O texto e a reflexão se basearam muito no limitante definido por Dunbar, que seria o número de 150 pessoas, mas é importante levar essa ideia para cada caso e entender quando essa necessidade de transformação se torna necessária. Pode ser um número bem menor, ou maior. Pode ser o crescimento de uma startup ao se tornar uma empresa média, pode ser o crescimento de uma unidade organizacional dentro da empresa como um escritório em específico.

A chave é entender quando e como são necessárias transformações e inovações intencionais nas estruturas, para planejar o crescimento sem engessamento e sem perda de valores ou cultura.

 


Discussão:

Editado: Recebi uma informação interessante de um pesquisador/leitor, com a seguinte informação:

Sobre o o número máximo de pessoas num grupo, sem rupturas, li em Yuval Harari em Uma Breve História da Humanidade, que um bando de chipanzés não vai além de 50 e que os humanos também tem um limite, e menor. Nestes sempre que os grupos crescem há rupturas. Uma coisa curiosa, pra mim pelo menos, é que pesquisas sociológicas, diz este autor, as ligações por via da fofoca – sim, fofoca- podem chegar a cerca de 150. pode ver, na edição 11ª que li, na página 34 e 35.

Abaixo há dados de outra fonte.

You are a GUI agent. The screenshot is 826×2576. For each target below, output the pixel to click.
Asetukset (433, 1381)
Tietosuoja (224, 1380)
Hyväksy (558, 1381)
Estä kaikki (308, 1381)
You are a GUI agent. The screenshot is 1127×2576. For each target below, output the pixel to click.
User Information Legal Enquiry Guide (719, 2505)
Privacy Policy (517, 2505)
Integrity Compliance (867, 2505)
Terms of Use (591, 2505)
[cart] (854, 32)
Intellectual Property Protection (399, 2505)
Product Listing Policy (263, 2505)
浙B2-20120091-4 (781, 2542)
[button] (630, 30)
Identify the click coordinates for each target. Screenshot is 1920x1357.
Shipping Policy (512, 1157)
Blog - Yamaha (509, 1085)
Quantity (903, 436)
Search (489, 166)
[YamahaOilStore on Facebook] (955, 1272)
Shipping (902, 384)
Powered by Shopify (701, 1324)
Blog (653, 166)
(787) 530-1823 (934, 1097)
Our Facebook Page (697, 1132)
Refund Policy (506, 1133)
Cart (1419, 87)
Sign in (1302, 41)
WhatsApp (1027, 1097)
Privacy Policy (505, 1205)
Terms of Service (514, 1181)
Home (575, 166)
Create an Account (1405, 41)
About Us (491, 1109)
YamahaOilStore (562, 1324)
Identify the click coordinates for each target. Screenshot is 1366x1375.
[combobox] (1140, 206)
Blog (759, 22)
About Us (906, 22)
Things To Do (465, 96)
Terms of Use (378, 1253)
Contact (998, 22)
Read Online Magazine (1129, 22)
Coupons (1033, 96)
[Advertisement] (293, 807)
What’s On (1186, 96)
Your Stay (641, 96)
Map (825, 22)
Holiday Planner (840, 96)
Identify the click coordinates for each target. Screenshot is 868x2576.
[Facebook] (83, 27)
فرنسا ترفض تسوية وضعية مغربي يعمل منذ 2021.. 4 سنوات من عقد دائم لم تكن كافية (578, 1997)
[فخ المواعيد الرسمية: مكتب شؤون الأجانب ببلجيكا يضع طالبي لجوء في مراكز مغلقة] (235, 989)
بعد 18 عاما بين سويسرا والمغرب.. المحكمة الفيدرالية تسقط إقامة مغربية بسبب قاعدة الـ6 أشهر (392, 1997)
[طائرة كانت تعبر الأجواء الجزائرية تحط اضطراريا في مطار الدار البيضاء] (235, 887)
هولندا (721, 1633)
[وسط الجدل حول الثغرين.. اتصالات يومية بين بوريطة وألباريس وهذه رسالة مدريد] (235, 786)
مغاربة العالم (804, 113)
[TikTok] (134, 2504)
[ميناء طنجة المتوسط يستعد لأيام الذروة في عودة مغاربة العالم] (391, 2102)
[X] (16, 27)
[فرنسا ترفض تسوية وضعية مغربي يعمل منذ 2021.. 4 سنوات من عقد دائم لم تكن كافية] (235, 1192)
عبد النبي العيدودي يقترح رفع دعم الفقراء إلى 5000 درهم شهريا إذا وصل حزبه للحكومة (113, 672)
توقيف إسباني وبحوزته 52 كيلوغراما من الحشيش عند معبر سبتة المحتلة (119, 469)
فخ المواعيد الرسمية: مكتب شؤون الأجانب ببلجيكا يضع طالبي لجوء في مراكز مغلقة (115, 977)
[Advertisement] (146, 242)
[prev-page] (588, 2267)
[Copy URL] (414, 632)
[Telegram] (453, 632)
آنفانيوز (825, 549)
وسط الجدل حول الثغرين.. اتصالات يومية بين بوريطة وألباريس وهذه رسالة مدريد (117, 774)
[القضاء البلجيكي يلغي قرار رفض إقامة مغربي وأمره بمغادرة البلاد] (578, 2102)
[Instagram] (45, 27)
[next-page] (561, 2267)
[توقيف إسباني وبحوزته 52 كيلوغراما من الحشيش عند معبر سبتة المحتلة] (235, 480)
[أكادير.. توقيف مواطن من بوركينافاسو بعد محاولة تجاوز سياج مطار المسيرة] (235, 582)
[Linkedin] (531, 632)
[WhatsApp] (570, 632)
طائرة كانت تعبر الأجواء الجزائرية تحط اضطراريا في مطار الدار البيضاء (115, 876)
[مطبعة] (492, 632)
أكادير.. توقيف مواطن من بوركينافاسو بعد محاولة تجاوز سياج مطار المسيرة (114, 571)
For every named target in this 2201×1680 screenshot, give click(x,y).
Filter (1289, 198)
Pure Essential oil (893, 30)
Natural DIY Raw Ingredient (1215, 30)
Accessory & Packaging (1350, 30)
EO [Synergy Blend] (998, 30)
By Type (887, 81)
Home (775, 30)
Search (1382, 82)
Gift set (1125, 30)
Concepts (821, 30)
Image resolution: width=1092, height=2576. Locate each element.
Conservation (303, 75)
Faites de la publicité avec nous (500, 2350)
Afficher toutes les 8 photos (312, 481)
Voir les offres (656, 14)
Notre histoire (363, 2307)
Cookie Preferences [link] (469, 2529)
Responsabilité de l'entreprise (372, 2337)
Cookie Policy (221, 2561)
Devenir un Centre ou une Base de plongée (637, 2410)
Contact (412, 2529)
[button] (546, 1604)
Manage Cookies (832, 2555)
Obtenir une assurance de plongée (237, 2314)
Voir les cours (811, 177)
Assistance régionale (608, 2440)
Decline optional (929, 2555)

Achei interessante essa informação. De certa forma corrobora a teoria de que a partir de um tamanho é necessária uma transformação organizacional (mudar estruturas) e não apenas fazer mais do mesmo (crescimento em escala). Mas por outro lado trás dados mais ricos, não só no tocante ao limite em si, que embora menor nessa fonte continue existindo, mas mais do que isso, no tocante à fofoca. É algo em que preciso pensar e experimentar nas minhas consultorias pra entender como esse dado pode ajudar nas transformações, e é provável que possa sim. Ainda não li o Uma Breve História da Humanidade, mas já tinha algumas boas recomendações, acho que preciso priorizar ele.